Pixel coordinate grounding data
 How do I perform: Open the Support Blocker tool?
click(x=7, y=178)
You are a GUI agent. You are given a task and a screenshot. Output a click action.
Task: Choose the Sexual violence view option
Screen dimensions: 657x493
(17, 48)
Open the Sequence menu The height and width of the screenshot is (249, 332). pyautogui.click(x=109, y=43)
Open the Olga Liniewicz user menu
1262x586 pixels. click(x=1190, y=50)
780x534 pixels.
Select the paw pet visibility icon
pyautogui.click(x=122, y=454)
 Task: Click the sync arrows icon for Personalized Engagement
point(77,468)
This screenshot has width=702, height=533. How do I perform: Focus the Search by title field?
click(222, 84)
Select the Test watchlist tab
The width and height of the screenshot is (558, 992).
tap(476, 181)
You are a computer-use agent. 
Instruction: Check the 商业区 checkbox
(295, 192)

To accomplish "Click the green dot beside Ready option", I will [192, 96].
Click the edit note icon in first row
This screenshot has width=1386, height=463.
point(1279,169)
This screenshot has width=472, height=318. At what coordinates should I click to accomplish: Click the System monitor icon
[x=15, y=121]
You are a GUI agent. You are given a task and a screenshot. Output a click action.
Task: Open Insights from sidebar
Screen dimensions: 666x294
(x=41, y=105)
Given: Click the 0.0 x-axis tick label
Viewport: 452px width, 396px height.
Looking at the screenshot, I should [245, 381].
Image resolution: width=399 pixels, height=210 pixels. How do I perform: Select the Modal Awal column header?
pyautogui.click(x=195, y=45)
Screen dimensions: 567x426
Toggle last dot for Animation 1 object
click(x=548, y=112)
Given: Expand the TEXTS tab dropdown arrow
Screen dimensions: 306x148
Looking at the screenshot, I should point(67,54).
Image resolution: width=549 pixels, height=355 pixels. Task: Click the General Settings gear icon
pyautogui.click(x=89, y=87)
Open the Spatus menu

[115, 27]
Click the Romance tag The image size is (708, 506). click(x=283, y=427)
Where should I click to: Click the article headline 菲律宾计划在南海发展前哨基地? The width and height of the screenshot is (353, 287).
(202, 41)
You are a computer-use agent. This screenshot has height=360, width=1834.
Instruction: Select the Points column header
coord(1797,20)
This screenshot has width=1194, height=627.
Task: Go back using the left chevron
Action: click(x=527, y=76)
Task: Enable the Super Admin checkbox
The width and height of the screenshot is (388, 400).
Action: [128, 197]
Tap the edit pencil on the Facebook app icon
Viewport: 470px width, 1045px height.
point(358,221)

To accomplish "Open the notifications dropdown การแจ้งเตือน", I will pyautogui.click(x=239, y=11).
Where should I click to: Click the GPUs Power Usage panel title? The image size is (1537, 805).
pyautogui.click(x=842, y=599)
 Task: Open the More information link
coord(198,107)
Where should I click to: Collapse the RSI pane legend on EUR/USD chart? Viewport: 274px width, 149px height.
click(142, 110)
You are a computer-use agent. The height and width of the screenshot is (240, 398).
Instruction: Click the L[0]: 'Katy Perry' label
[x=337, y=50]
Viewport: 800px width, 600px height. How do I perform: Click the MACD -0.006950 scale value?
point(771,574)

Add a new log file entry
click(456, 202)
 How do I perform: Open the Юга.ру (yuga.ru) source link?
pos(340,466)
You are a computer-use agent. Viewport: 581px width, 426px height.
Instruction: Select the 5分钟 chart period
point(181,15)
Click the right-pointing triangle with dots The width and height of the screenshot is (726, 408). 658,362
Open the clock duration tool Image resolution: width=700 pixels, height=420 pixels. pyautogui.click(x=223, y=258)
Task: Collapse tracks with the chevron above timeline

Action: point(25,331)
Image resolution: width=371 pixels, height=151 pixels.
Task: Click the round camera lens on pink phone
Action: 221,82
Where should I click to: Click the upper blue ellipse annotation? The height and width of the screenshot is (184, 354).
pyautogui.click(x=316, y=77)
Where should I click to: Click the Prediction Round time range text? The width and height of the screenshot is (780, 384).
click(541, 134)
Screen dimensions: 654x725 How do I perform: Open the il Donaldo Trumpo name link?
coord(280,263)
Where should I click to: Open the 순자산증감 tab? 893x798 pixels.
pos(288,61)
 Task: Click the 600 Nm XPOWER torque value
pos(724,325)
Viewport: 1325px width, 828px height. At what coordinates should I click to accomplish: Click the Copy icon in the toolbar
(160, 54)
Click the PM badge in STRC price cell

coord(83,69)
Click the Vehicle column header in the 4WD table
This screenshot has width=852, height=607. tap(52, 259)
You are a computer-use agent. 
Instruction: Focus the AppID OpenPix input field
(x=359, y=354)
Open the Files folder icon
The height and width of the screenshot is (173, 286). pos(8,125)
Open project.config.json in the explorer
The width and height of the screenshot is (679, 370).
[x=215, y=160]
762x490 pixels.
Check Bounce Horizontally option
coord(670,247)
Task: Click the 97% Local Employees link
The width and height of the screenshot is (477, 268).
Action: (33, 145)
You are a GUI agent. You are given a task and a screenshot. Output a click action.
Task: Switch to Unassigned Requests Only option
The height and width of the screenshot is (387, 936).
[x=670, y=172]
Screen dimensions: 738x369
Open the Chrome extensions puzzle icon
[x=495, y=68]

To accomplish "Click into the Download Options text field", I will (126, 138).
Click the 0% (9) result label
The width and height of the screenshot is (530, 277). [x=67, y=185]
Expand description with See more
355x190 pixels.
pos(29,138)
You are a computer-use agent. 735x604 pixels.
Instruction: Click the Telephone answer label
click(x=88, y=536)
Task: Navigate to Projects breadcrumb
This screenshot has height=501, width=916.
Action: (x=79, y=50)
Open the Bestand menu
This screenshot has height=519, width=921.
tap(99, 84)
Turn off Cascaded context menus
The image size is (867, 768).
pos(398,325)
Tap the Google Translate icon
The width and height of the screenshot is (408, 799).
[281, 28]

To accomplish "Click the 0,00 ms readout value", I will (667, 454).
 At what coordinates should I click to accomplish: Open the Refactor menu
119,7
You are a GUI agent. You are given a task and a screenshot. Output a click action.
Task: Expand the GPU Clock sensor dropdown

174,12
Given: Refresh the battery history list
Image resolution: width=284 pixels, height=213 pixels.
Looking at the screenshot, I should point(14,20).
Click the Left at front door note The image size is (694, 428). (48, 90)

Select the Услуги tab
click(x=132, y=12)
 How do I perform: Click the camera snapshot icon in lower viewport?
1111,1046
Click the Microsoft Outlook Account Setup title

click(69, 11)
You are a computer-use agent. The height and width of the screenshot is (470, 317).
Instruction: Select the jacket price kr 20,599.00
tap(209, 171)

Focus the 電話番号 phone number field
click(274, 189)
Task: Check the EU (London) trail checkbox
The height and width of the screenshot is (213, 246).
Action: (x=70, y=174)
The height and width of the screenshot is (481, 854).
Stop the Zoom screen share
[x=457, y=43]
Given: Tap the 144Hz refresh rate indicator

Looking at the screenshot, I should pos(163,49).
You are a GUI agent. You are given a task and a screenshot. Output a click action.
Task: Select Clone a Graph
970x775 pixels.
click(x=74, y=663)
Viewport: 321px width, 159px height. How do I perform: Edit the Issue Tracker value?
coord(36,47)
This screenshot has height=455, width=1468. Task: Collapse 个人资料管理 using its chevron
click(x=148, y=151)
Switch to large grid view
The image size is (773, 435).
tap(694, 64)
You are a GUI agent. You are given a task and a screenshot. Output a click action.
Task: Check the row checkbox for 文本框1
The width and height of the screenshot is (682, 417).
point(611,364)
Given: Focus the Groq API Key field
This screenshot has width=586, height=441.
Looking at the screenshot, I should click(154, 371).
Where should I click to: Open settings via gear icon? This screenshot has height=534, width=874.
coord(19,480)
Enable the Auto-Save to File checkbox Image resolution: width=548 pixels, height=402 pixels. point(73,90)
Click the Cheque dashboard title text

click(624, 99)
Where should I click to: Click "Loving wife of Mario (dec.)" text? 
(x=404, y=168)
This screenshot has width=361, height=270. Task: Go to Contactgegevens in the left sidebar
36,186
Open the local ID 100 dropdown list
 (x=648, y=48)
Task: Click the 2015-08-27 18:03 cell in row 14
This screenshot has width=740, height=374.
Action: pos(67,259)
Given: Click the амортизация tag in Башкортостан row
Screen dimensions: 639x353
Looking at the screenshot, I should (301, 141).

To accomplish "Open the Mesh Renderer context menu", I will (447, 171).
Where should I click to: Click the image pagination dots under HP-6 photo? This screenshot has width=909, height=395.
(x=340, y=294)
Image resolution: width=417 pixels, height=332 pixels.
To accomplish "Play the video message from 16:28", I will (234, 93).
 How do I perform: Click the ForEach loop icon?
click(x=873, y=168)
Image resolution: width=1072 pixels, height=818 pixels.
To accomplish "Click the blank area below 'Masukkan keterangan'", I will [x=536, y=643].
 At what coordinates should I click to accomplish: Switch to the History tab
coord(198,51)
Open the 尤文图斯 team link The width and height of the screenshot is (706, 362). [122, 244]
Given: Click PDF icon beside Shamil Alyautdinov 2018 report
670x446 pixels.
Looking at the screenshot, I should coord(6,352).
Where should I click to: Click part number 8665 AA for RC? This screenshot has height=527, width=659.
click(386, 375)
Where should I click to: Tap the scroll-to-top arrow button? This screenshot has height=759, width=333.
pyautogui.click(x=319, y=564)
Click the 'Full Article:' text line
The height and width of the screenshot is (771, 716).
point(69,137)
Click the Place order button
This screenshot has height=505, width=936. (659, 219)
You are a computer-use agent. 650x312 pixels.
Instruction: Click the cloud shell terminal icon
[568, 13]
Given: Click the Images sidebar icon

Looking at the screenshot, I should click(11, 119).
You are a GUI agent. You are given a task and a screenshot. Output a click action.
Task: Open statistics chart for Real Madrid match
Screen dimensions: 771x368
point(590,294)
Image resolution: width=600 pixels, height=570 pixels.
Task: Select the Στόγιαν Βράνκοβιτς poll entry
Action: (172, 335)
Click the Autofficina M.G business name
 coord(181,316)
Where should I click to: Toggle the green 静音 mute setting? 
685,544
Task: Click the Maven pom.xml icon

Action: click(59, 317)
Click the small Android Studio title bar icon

* **WHAT THE EXERCISE ASKS**:
Return word for word the lines above from the line with "Screen dimensions: 738x369" to the line with "You are a computer-use agent. 735x604 pixels.", including both and leaving out all others.

* **EXPECTED OUTPUT**:
Screen dimensions: 738x369
Open the Chrome extensions puzzle icon
[x=495, y=68]

To accomplish "Click into the Download Options text field", I will (126, 138).
Click the 0% (9) result label
The width and height of the screenshot is (530, 277). [x=67, y=185]
Expand description with See more
355x190 pixels.
pos(29,138)
You are a computer-use agent. 735x604 pixels.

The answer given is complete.